Dapprima alfiere dello slow-core, poi sempre più vicino al rock e alle radici della musica americana, Mark Kozelek, con i suoi Red House Painters, è semplicemente uno dei più grandi songwriter che abbiano mai calcato le scene della musica contemporanea. I suoi dischi sono da sempre garanzia di qualità e il musicista di San Francisco non si smentisce nei suoi lavori da solista, ovvero in quelli caduti sotto il nuovo moniker Sun Kil Moon.

Durante il tour di Songs For A Blue Guitar, uscito nel 1996 la 4AD, Kozelek inizia a scrivere nuove canzoni, spesso anticipate al pubblico durante le stesse esibizioni live. E' proprio in queste occasioni che si intravede il capolavoro "River". Il nativo dell'Ohio sembra aver raggiunto un agognato equilibrio musicale. Lo si vede, ormai lontano dalla trappola del clichè del musicista slow-core, affiancarsi nel panorama musicale ai suoi grandi miti del passato (Neil Young, Pink Floyd); non più in cerca di modelli da seguire poichè diventato egli stesso un archètipo, grazie alla sua voce inconfondibile e ad una sensibilità musicale unica. 

E' il 12 ottobre del 1997. John Denver, star della musica country, muore a seguito di un incidente aereo. Mark è cresciuto ascoltando le canzoni di Denver.  Da questo fatto di cronaca il Nostro trae nuova linfa. La sua penna non era così ispirata dai suoi folgoranti esordi discografici.
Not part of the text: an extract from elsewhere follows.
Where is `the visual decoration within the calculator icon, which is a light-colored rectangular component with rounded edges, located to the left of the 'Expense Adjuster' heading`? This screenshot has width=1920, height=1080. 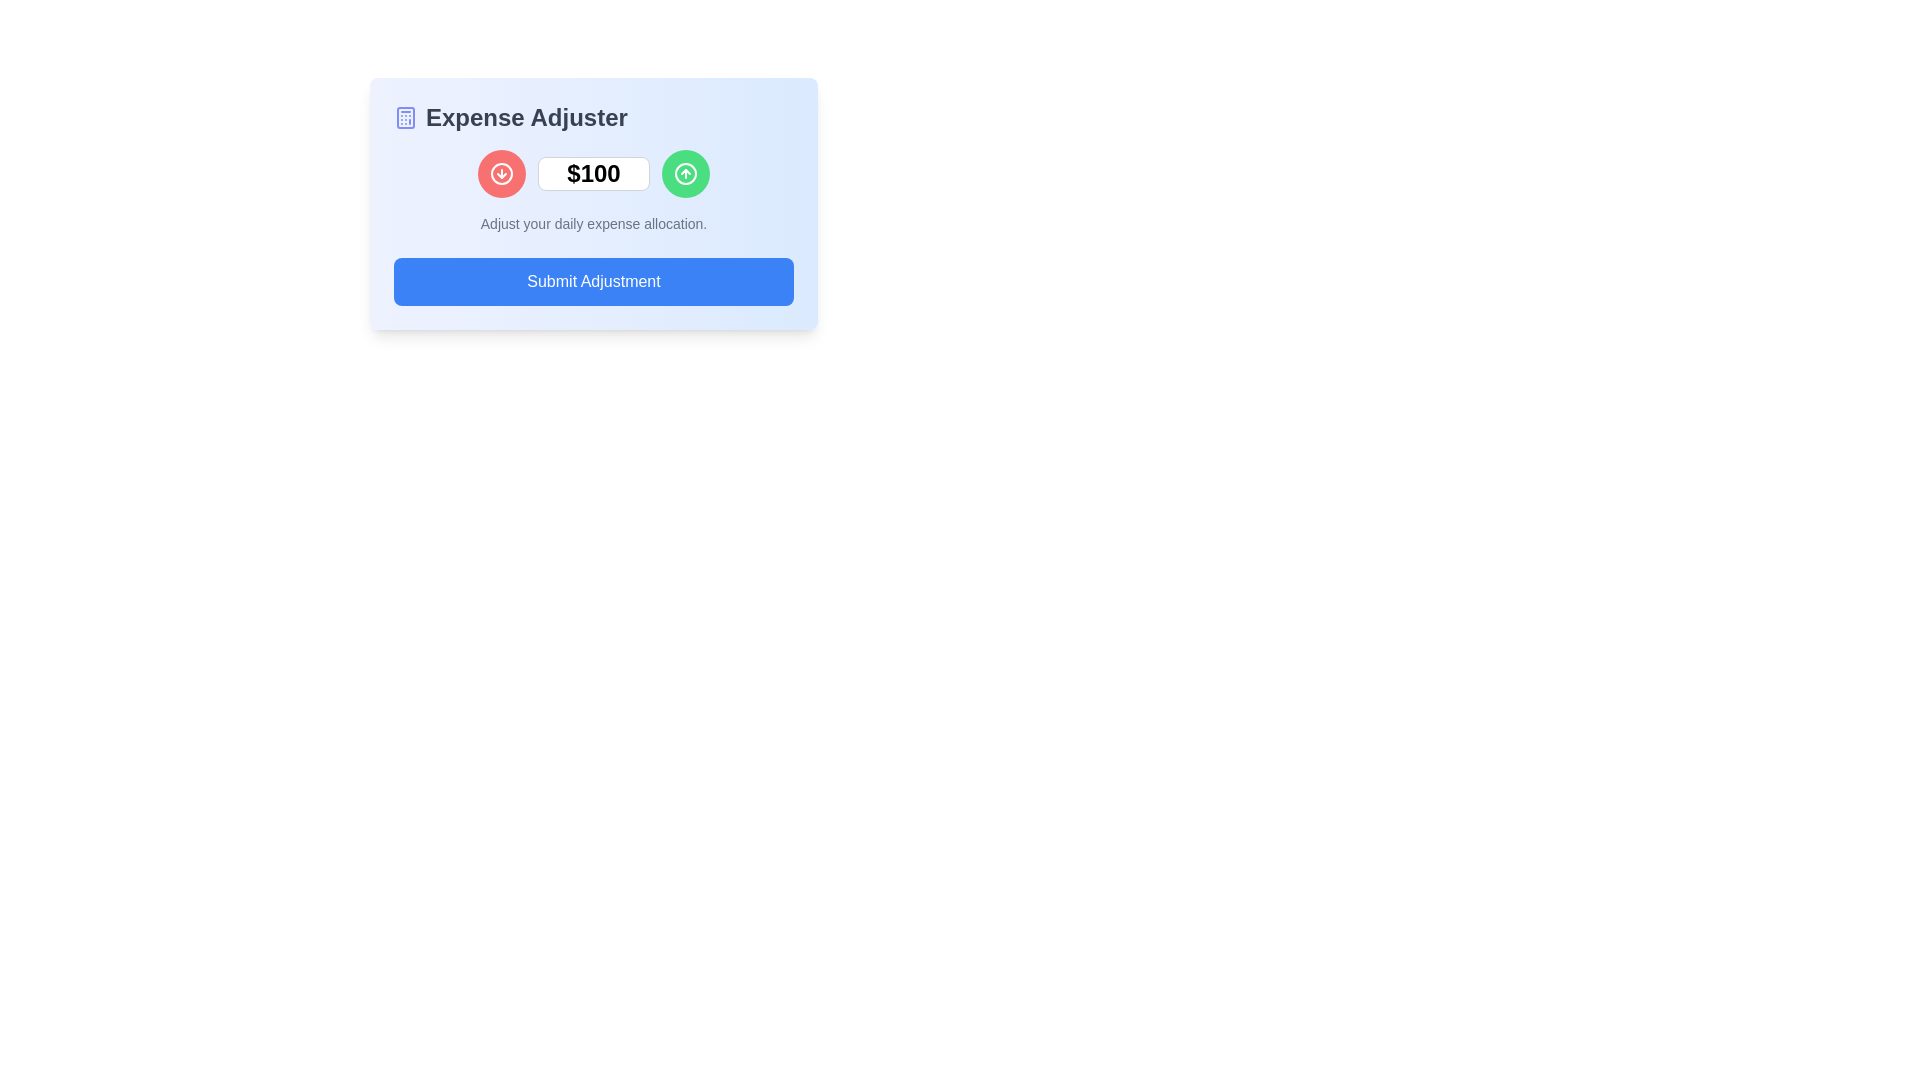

Scrive "Golden" per il suo idolo. Tutto l'album risulta, in maniera più o meno evidente, influenzata dal maestro di Monterey. Tutto sembra pronto per quello che, scopriremo poi, sarà l'ultimo atto dei RHP.
Il risultato di questa fatica è un disco strepitoso, suonato in maniera eccelsa, insolitamente solare, in alcuni momenti, rispetto ai precedenti lavori. Si può notare una maggiore presenza chitarristica e sicuramente una maggiore fantasia nell'arrangiamento dei brani. Se prima i Painters suonavano in bianco e nero, adesso sembrano preferire il Technicolor. Per gli affezionati del vecchio sound, però, non mancheranno i momenti più riflessivi; momenti che raggiungono una profondità e una drammaticità gigantesche, destinati a rimanere a lungo impressi nella memoria dell'ascoltatore.   

Kozelek vede il prodotto finito già nella primavera del 1998 e, dopo mesi passati a provare, registrare e mixare le canzoni in sei studi di registrazione diversi, in giro tra la California e il Texas, decide di intitolarlo Old Ramon. La data di pubblicazione è prevista nello stesso anno, ma in quei giorni si rompe il lungo sodalizio che legava la band alla 4AD. Le motivazioni non sono mai state chiarite in maniera univoca. Inizia un periodo di beghe contrattuali e l'album sembrerebbe destinato adandare perduto, se non fosse per la caparbietà e la testardaggine di Mark Kozelek, che figura anche in veste di produttore. Così la scelta cade definitivamente, dopo varie delusioni, sulla Sub Pop. E' il 2001. Tutte queste vicende, se non hanno scalfito la bellezza dell'album, hanno influito sullo (scarso) successo commerciale e sicuramente sul morale di Kozelek che, stanco di penare per cose che c'entrano poco con la musica, di lì a poco fonderà la Caldo Verde Records.

Old Ramon è, ad avviso di chi scrive, il migliore album dei RHP dai tempi di "Rollercoaster". Un disco che, a parte qualche passo falso ("Byrd Joel", "Between Days"), presenta una densità di qualità spaventosa e ci regala alcune tra le più belle canzoni del gruppo e, più in generale, un ascolto intenso e unico durante tutta l'opera (più di settanta minuti). Una tappa obbligatoria per gli amanti di Kozelek, un ottimo inizio per chi ancora non lo conoscesse.

Si astengano gli ascoltatori frettolosi e quelli che "...proprio non la sopporto questa musica triste, non ce la faccio...".